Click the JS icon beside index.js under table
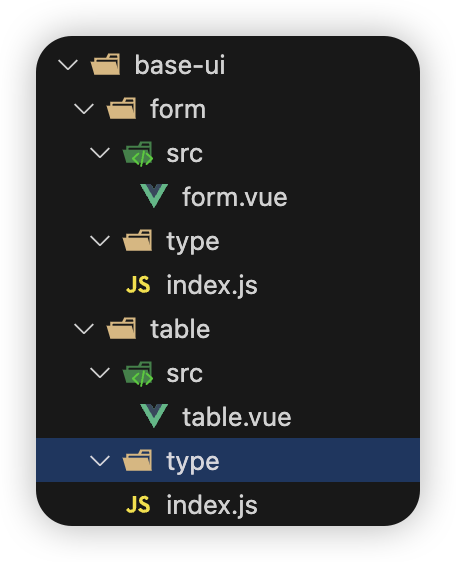Image resolution: width=456 pixels, height=562 pixels. [x=138, y=505]
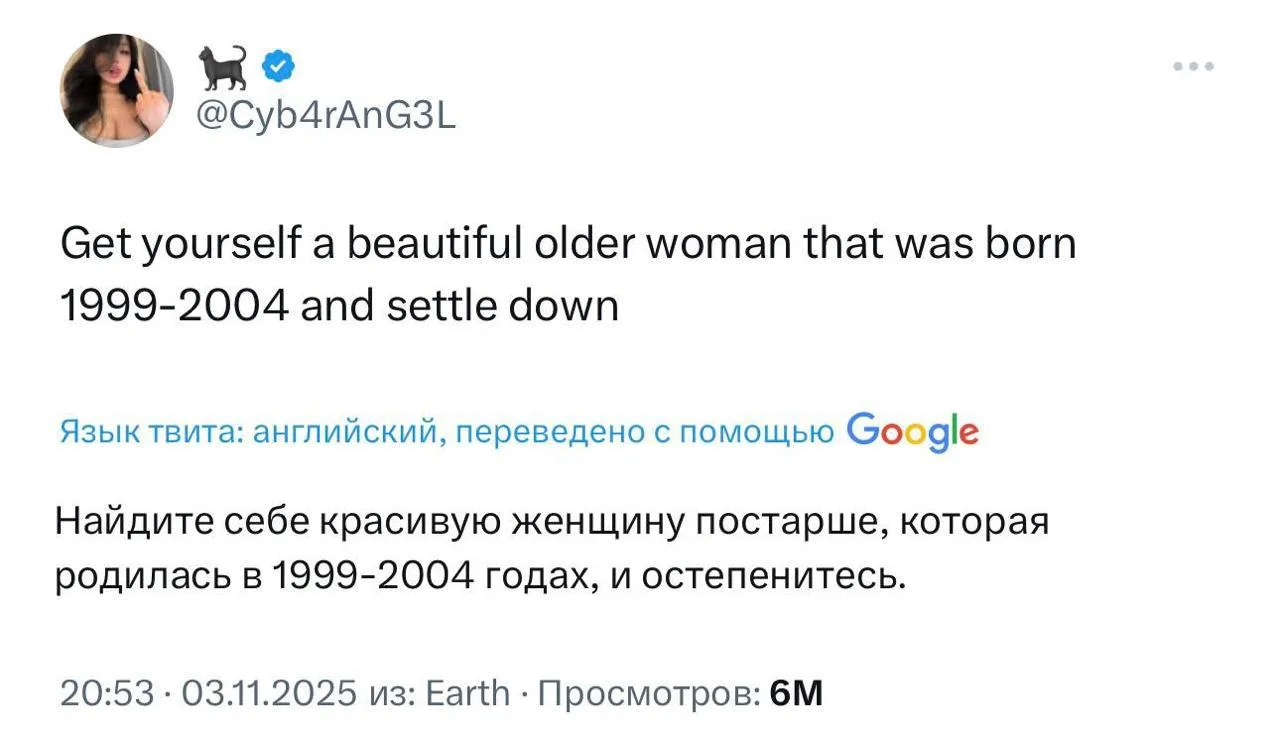Viewport: 1280px width, 743px height.
Task: Open the three-dot more options menu
Action: click(1194, 67)
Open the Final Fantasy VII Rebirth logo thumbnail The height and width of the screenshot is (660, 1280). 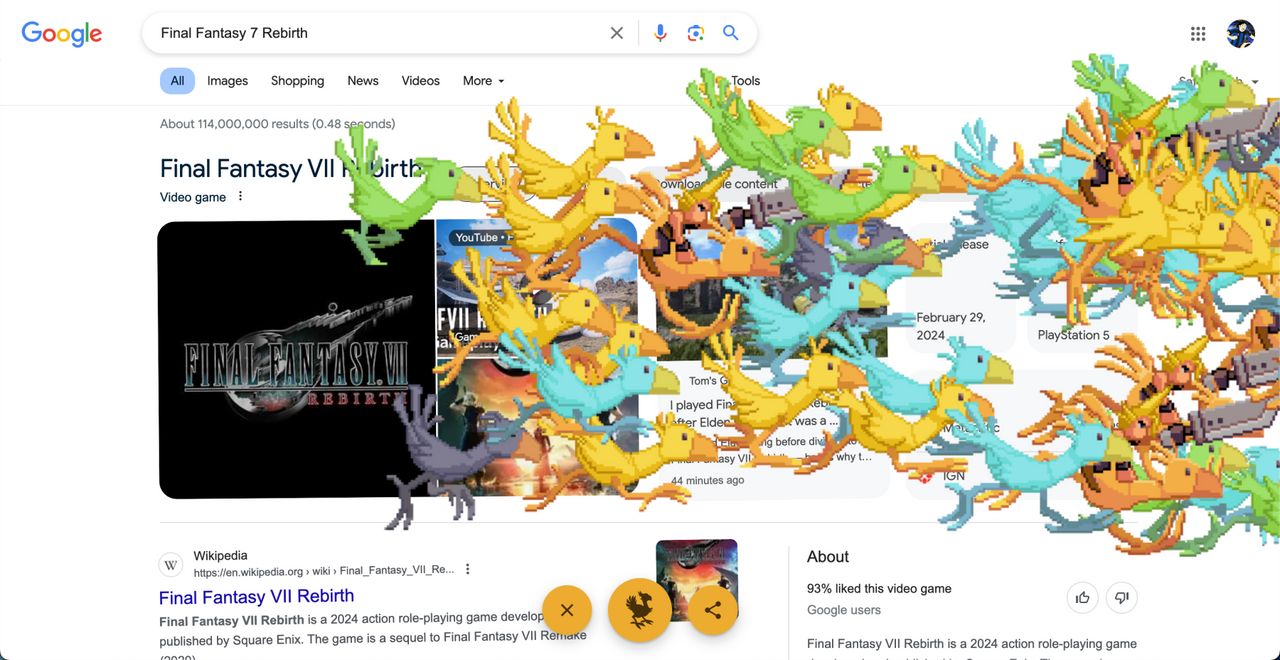coord(295,359)
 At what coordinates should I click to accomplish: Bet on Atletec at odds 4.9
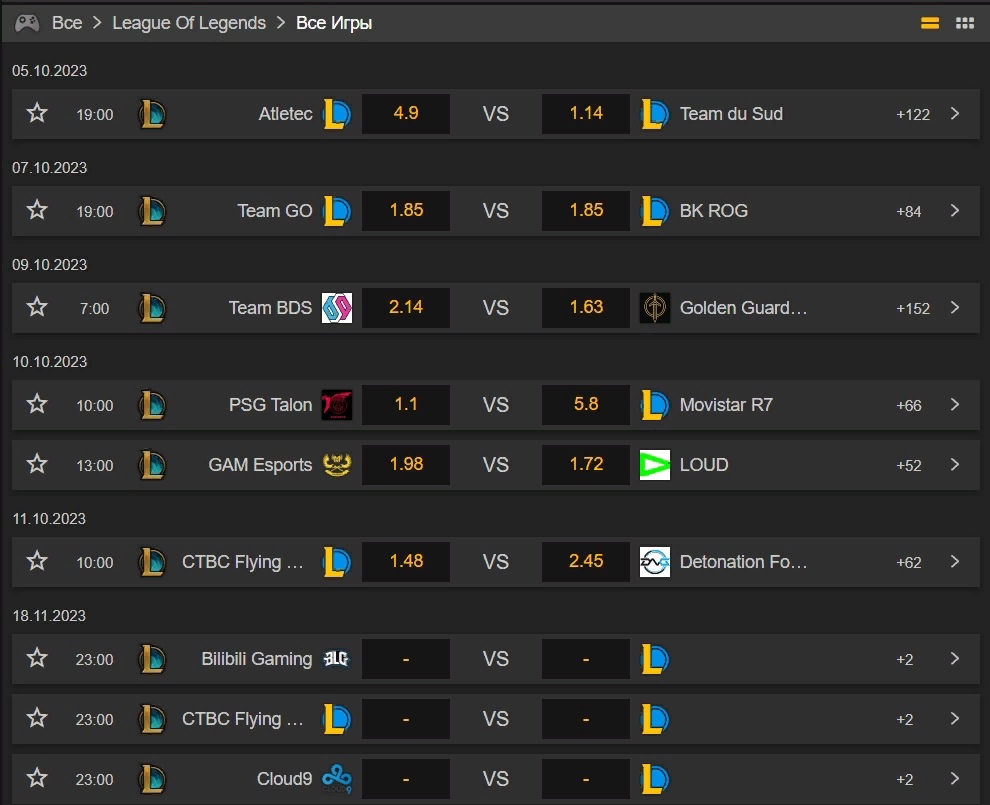[406, 114]
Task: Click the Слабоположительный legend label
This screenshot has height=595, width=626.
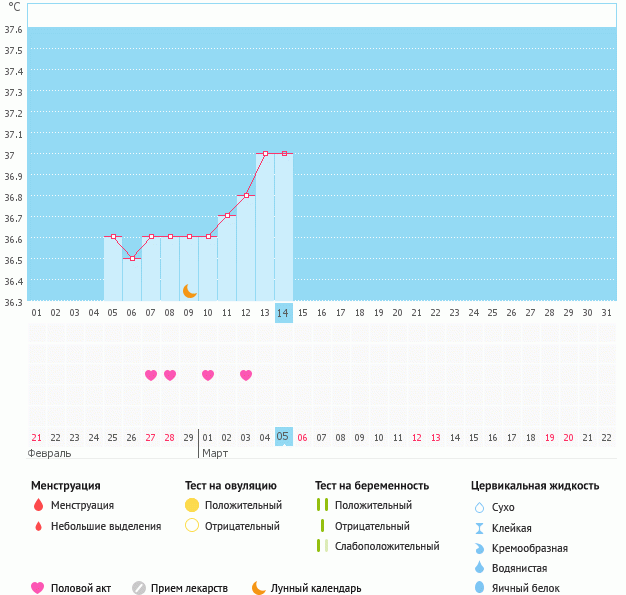Action: pos(387,546)
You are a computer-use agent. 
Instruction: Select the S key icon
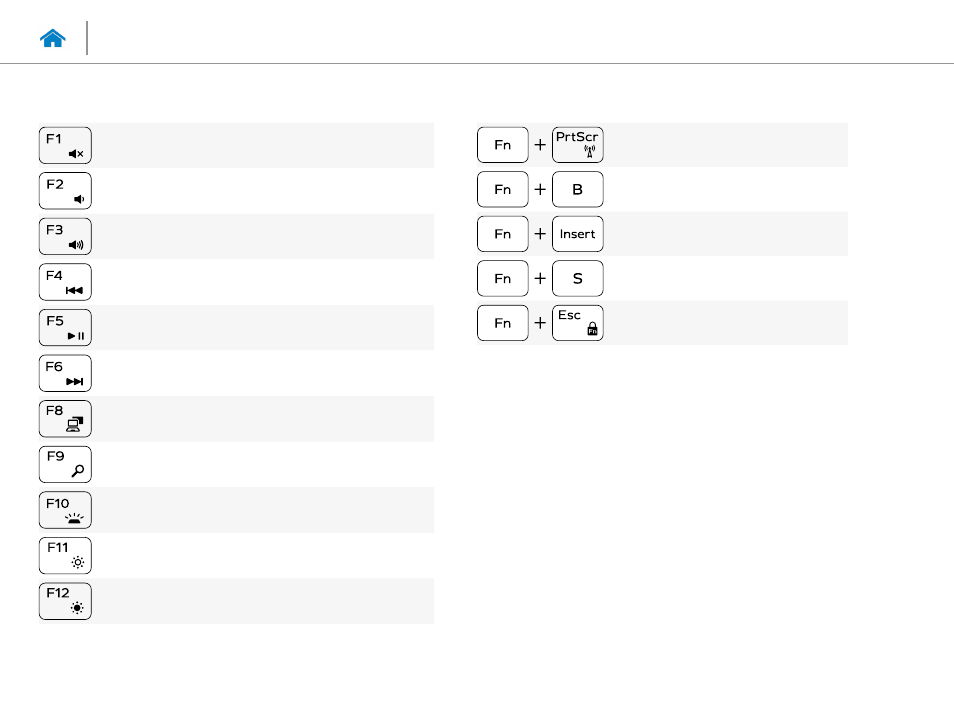click(578, 278)
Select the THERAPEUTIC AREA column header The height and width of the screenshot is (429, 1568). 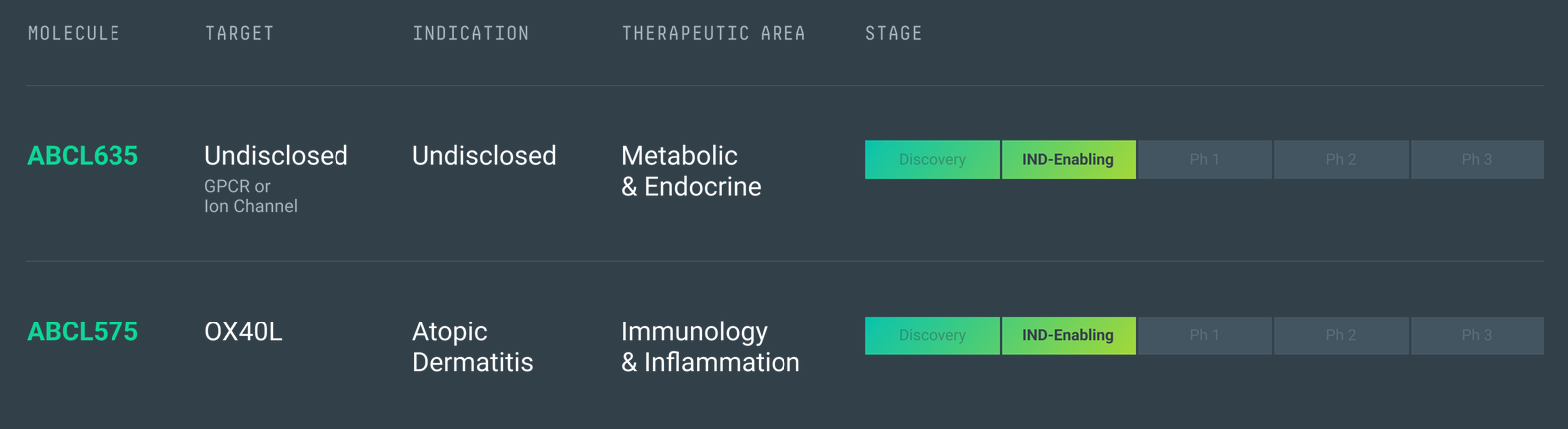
=====
Work request >>
Give back exactly, and only, the lines from the one holding "Instruction: Select the S key icon" through the last line of the entries, with every picture omitted.

Expected output >>
Instruction: Select the S key icon
click(578, 278)
Select the THERAPEUTIC AREA column header The height and width of the screenshot is (429, 1568). 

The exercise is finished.